The `inputSize` and `outputSize` are coming from the template arguments. So, by default the node is using the parameters of the static compute graph.

You may want to read or write more or less than what is defined in the static compute graph. But it must be coherent with the `run` function.

If you use `willOverflow(4)` to check if you can write `4` samples in the output in the `prepareForRunning` function, then in the `run` function you must access to the write buffer by requesting `4` samples with `getWriteBuffer(4)`

If you don't want to write or read on an IO, just don't use the function `getWriteBuffer` and `getReadBuffer` in the `run` function.

It is also possible to use the functions `willOverflow`, `willUnderflow` in the `run` function. It can be used to avoid calling the `getReadBuffer` and `getWriteBuffer` when you nevertheless want to run the node although some FIFOs cannot be used.

**WARNING**: You are responsible for checking if a FIFO is going to underflow or overflow **before** using `getReadBuffer` or `getWriteBuffer`.

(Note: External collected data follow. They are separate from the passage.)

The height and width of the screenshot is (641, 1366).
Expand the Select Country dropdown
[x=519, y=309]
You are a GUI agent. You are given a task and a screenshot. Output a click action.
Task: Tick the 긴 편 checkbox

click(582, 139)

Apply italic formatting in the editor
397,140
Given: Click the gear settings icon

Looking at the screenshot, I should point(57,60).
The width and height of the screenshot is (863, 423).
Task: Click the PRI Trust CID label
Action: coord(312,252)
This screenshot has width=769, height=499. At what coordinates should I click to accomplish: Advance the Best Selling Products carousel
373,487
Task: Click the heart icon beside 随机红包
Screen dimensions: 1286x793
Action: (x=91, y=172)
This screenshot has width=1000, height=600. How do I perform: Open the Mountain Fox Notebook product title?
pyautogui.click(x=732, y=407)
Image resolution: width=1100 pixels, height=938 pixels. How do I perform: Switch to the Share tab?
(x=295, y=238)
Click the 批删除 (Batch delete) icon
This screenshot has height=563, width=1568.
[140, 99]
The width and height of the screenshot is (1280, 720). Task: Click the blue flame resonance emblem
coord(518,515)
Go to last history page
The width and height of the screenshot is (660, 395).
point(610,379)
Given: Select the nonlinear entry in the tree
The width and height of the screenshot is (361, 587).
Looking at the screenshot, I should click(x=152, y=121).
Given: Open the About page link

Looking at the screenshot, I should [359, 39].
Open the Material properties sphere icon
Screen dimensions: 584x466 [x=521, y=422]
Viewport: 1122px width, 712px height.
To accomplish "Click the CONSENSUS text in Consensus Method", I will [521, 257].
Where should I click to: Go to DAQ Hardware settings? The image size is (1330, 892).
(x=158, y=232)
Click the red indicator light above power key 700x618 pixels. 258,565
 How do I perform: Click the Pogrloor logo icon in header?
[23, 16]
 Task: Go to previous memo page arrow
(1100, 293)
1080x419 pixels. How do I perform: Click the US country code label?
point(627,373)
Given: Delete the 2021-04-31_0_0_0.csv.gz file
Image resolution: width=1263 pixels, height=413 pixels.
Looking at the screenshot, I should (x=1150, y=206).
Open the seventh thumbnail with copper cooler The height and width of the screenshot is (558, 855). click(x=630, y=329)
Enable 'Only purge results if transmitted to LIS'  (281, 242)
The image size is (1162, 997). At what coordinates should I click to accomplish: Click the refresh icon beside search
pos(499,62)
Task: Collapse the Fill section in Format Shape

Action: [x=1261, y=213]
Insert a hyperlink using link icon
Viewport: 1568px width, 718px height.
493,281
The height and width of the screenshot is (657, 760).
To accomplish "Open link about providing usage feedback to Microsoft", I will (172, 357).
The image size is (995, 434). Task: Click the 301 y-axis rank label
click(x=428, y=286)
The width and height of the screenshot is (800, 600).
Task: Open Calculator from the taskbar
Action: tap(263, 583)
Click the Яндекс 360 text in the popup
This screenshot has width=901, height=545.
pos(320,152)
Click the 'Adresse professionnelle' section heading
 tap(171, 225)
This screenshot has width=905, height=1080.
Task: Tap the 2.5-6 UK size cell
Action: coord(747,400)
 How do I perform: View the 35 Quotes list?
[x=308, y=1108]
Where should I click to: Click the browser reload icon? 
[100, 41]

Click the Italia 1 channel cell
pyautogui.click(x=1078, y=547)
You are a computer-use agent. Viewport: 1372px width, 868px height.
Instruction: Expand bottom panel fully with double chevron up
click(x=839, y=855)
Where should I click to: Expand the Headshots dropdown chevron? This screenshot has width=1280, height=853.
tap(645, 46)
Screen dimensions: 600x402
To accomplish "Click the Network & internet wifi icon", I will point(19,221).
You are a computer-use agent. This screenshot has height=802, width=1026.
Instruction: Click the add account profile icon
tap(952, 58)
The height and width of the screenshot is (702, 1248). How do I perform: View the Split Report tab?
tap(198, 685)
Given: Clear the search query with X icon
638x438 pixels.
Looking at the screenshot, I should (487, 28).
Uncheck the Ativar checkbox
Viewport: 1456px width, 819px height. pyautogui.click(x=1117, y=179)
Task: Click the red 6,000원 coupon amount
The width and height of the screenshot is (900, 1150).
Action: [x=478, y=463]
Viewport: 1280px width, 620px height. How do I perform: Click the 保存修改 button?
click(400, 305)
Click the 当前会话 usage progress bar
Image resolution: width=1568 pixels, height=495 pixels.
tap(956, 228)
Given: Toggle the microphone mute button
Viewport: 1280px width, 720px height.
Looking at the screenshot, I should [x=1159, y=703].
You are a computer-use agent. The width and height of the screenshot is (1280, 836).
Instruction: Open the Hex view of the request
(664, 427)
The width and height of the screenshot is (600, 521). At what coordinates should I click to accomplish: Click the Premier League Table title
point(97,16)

If the `getReadBuffer` and `getWriteBuffer` are causing an underflow or overflow of the FIFO, you'll have memory corruptions and the compute graph will no more work.

## Graph constraints

The dynamic / asynchronous mode is using a synchronous graph as average / ideal case. But it is important to understand that we are no more in static / synchronous mode and some static graph may be too complex for the dynamic mode. Let's take the following graph as example:

![async_topological2](documentation/async_topological2.png)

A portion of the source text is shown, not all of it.